Towards a final explanation of the contact angle saturation in electrowetting based on the exploration of the Maxwell stress tensor at a triple point
Fedor Schreiber, Allgemeine und Theoretische Elektrotechnik (ATE), Universität Duisburg-Essen and CENIDE – Center for Nanointegration Duisburg-Essen, D-47048 Duisburg, GermanyAndreas Rennings, Allgemeine und Theoretische Elektrotechnik (ATE), Universität Duisburg-Essen and CENIDE – Center for Nanointegration Duisburg-Essen, D-47048 Duisburg, GermanyDaniel Erni, Allgemeine und Theoretische Elektrotechnik (ATE), Universität Duisburg-Essen and CENIDE – Center for Nanointegration Duisburg-Essen, D-47048 Duisburg, Germany
We present a rigorous analysis of the (maximal) electric force at a conductive wedge formed by the wetting angle of a liquid droplet on an insulated electrode using the Maxwell stress tensor yielding a final explanation for the so-called contact angle saturation in electrowetting. When applying a voltage on the liquid droplet placed on a insulated electrode, the resulting forces will be confined to the tip of the wedge – represented by a triple junction of the three adjacent phases: conductive liquid, dielectric and surrounding air.
These confined forces tend to drag the droplet over the hydrophobic dielectric surface (electrowetting effect) causing a deformed liquid surface with a decreased contact angle. Forces acting solely on the triple point while being described by corresponding surface tensions together with an interfacial shear force define the realm of the approximate Young-Lippmann formalism, where the voltage dependent contact angle becomes the major parameter for the emergent drag force. It is though not surprising that the contact angle saturation at a minimal angle (yielding maximal drag force) is subject to a still unresolved debate relating its origin to various microscopic but rather disconnected mechanisms.

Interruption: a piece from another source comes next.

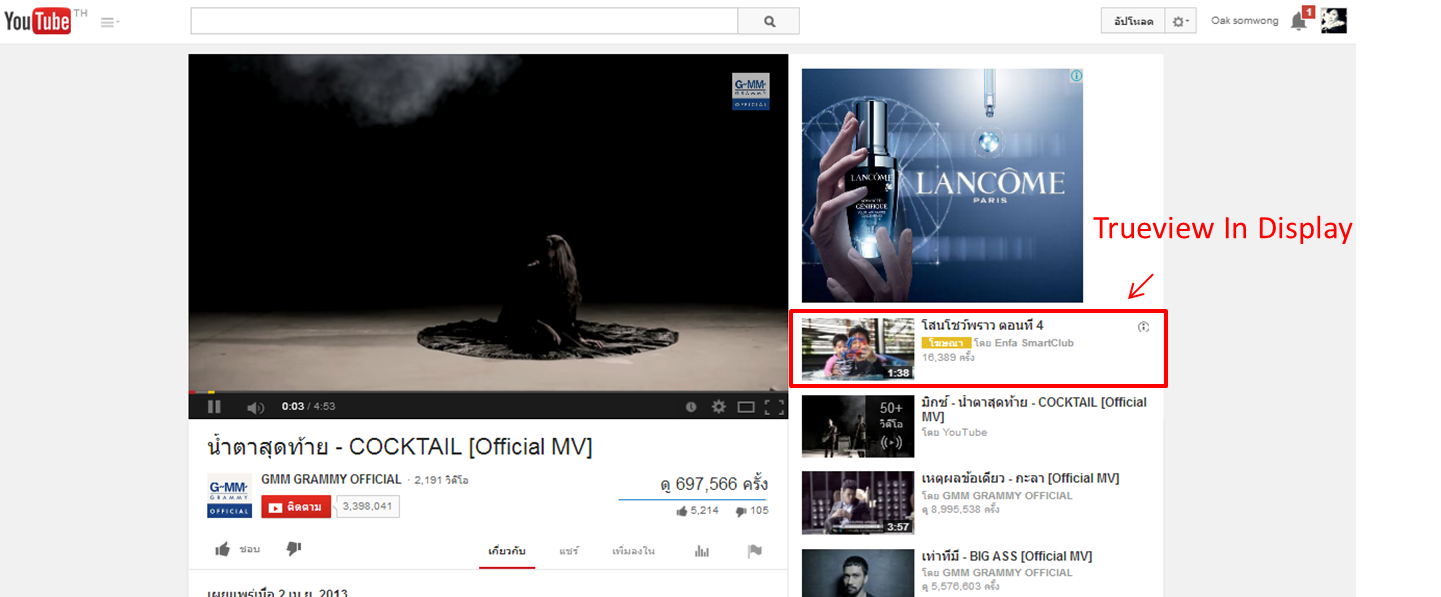Click the Watch Later clock icon
The height and width of the screenshot is (597, 1441).
coord(691,407)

Here, we present a macroscopic explanation of the contact angle saturation that has the potential to predominate the microscopic ones due to emergent electrostatic field singularities in the triple point. In our theoretical 2D analysis, we calculated the electric field and flux density in a close radial neighbourhood around the triple point relying on their well-known fractional order local dependence. Using the Maxwell stress tensor together with renormalization techniques, it is shown that the estimated electrostatic «pressure» (force/m²) in the singularity together with the adjacent much weaker ones are strongly dependent on the contact angle, where the horizontal component of this resulting pressure changes direction (with a very steep zero crossing) at a contact angle of 80°. Below this angle any droplet transport is inhibited and thus any further decrease of the contact angle.